Andar de Vectra, ter um iPhone há 10 anos atrás era “coisa de rico”. Hoje uma pessoa que ganha 3 mil reais por mês, pode ter e com isso estar inserido no mundo dos ricos, ou melhor, da classe A brasileira. E quem não quer crescer pessoal e profissionalmente?
No mundo capitalista que vivemos, ter objetos de alto valor e desejo – mesmo que pagando em 70 meses – faz com que a pessoa seja percebida de forma diferenciada pela sociedade. E ela gosta disso, logo, quanto mais ela é admirada, mais ela quer consumir e cai nos desejos da moda, como por exemplo comprar um MacBook pelo triplo do preço de um Sony para mexer no Office, apenas para dizer: Eu tenho um Mac!
Diante a esse cenário, as marcas começaram a olhar melhor para a web, e por quê?
Porque a classe C entrou de vez no mundo digital. Mais uma vez, vamos a valores:
Há 10 anos atrás, ter internet banda larga era cara. Hoje por 29,90 você tem Net Virtua de 1 mega! Computadores custavam cerca de 4 mil reais. Hoje com 890 reais no Extra você compra um bom computador, e ainda pagando em 15X de 60 reais, se quiser pagar um pouco mais caro, compra um Notebook por 15X de 89 reais.
Esse efeito gerou uma “inclusão digital” e a classe C está entrando não apenas em sites, mas em Twitter, Orkut, Facebook, está montando seus blogs, está postando e assistindo vídeos no YouTube, está pesquisando no Google, pesquisando preços no Buscapé, comprando no Mercado Livre. Estão aderindo a web 2.0, logo, as marcas devem começar a olhar mais profundamente para sua presença digital!
Vamos entender melhor o porquê olhar com outros olhos para a classe C, que obviamente não tem o mesmo poder aquisitivo de uma classe A ou B, mas que consome muito mais do que eles:
• Cerca de 80% da classe C, diz que “não consegue viver sem computador e internet”
• Entre os casais mais jovens, 44% se declaram dependentes da tecnologia
• 61% dos entrevistados consideram a tecnologia algo que contribui para o bem-estar da família.
• Dos pais entrevistados, 83% estão empenhados em fazer a tecnologia chegar aos seus filhos e sentem-se responsáveis por esta tarefa
• Entre os itens tecnológicos mais desejados pela classe C estão TV de plasma (68%) e o celular com câmera (66%).

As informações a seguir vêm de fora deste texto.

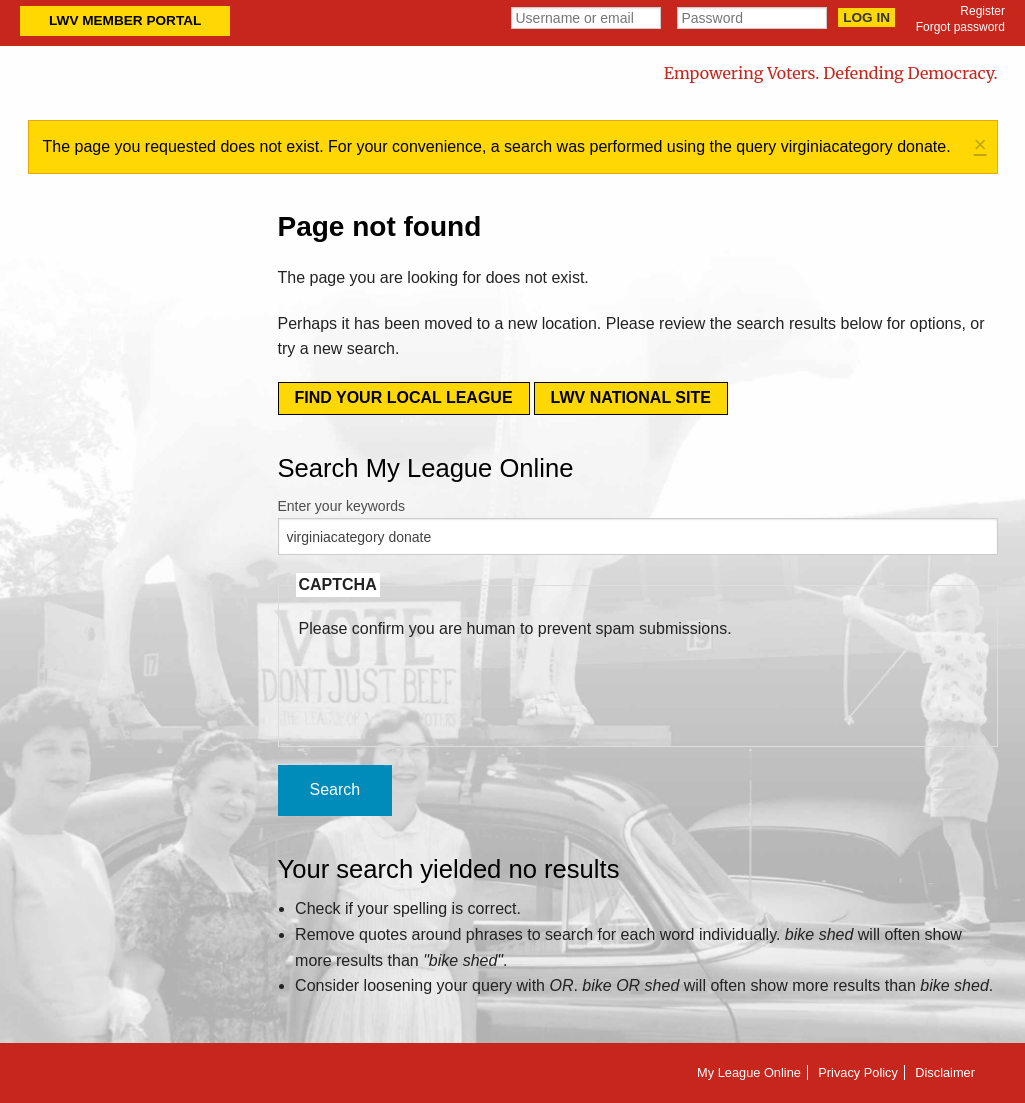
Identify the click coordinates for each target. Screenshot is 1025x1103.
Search (335, 789)
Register (982, 11)
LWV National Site (631, 397)
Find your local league (404, 397)
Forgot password (960, 27)
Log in (866, 17)
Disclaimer (945, 1072)
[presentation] (451, 680)
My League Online (749, 1072)
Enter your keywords (342, 506)
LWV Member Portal (125, 20)
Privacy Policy (858, 1072)
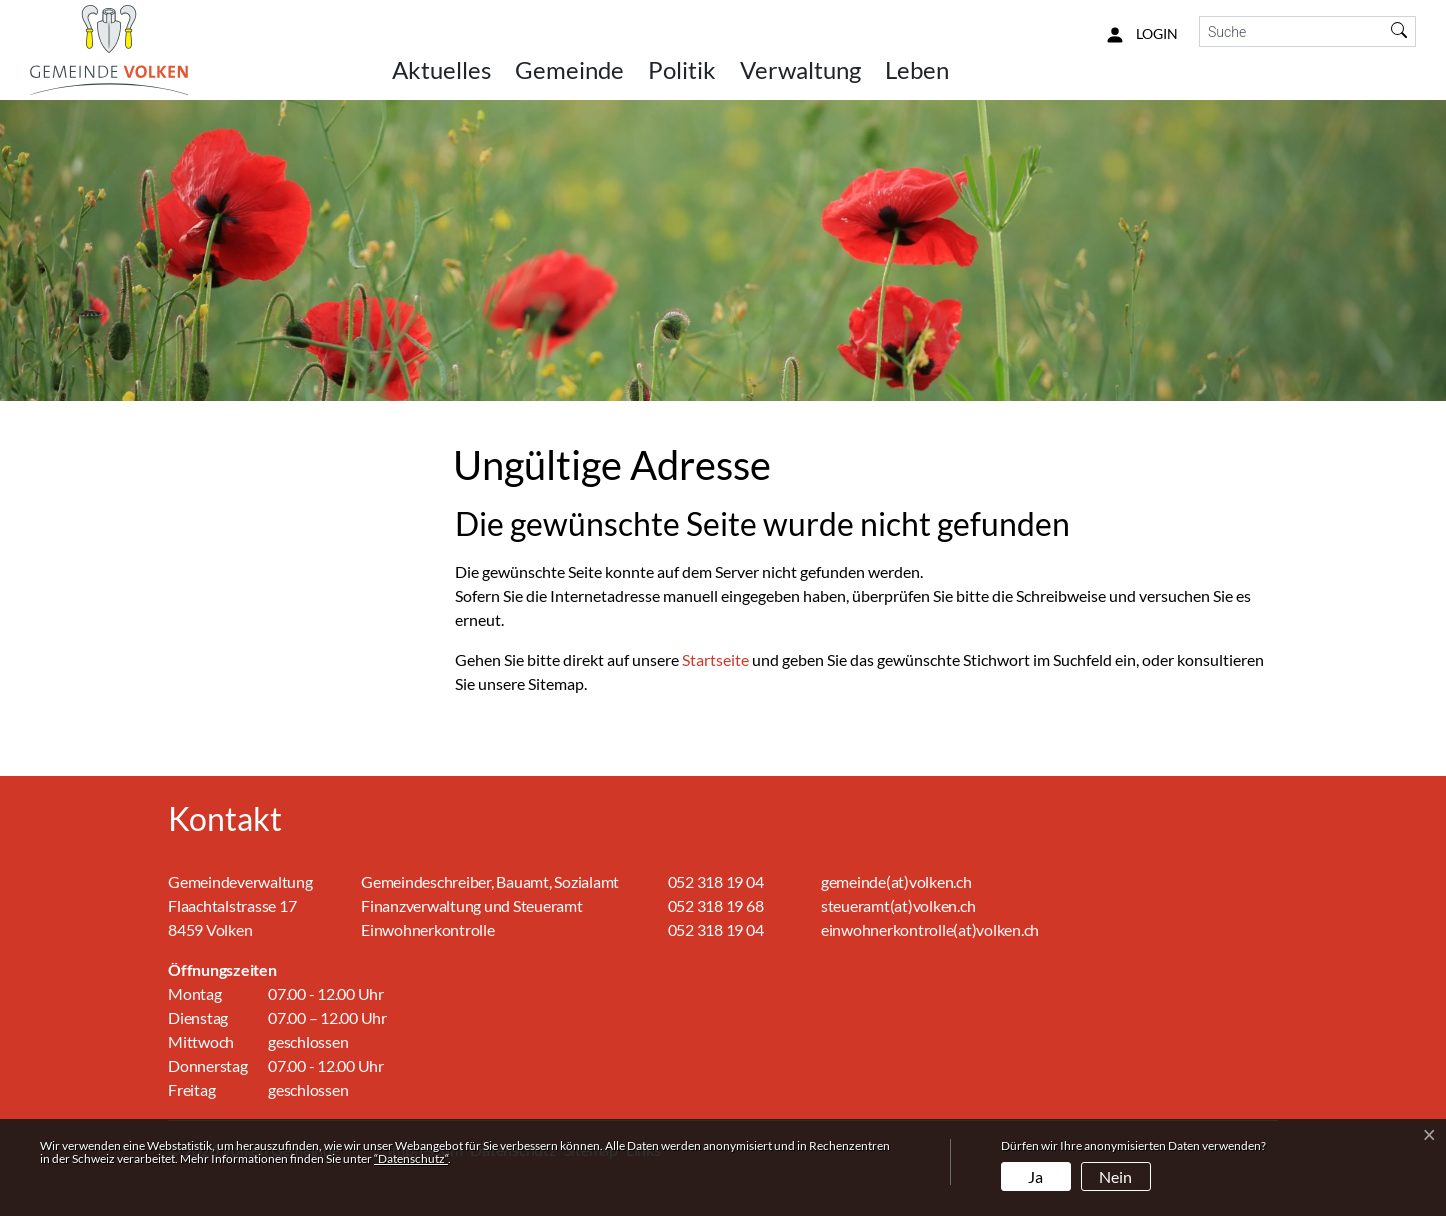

Esse efeito fez com que em 2 anos, o Brasil pulasse de 23 milhões de internautas para 65 milhões segundo o Ibope. E as marcas precisam aprender a trabalhar com esse novo movimento. Internet já é a 2ª maior mídia de massa do país, perdendo apenas para a TV. E por pouco tempo.
Em meu livro, Planejamento Estratégico Digital, eu abordo esse tema, de como as marcas precisam se reinventar e começar a trabalhar mais na web, o branding digital é importantíssimo e não apenas para vendas, como muitos pensam.
Internet é muito mais do que isso, é relacionamento, é conteúdo e informação. Se a pessoa entra na web é porque alguma coisa eles estão buscando, senão, o Google não seria o site mais acessado no mundo, com mais de 31 bilhões de pesquisas/mês. Cabe aos planners digitais – e é aqui que eu me encaixo perfeitamente – saber o que as pessoas querem X o que as marcas tem a oferecer!
Foco novamente no crescimento da classe C, porque essa tem que ser ouvida, afinal, se pensarmos em estatísticas, é mais fácil um produto ter sucesso sendo oferecido para 133 milhões de pessoas do que para 19, certo? Estou – claro – me referindo a produtos de massa, o que são a grande maioria do vendidos no mundo.
Meu desejo é que as marcas comecem a olhar a web de outra forma. Não apenas em vendas, vendas e vendas, mas em relacionamento, comunicação focada, segmentação, regionalização e principalmente em conversar com o consumidor de igual para igual. Quem sabe com a “invasão” da classe C, pessoas que só pensam em números não se motivem a estar na web e comecem a planejar ações. Que comece com vendas, ok,mas que eles entendam mais sobre o que é web.
Se não entendem, entreguem as contas nas mãos de agências digitais que entendam. E agências, pensem em ROI para o cliente e não em BV para o seu departamento financeiro!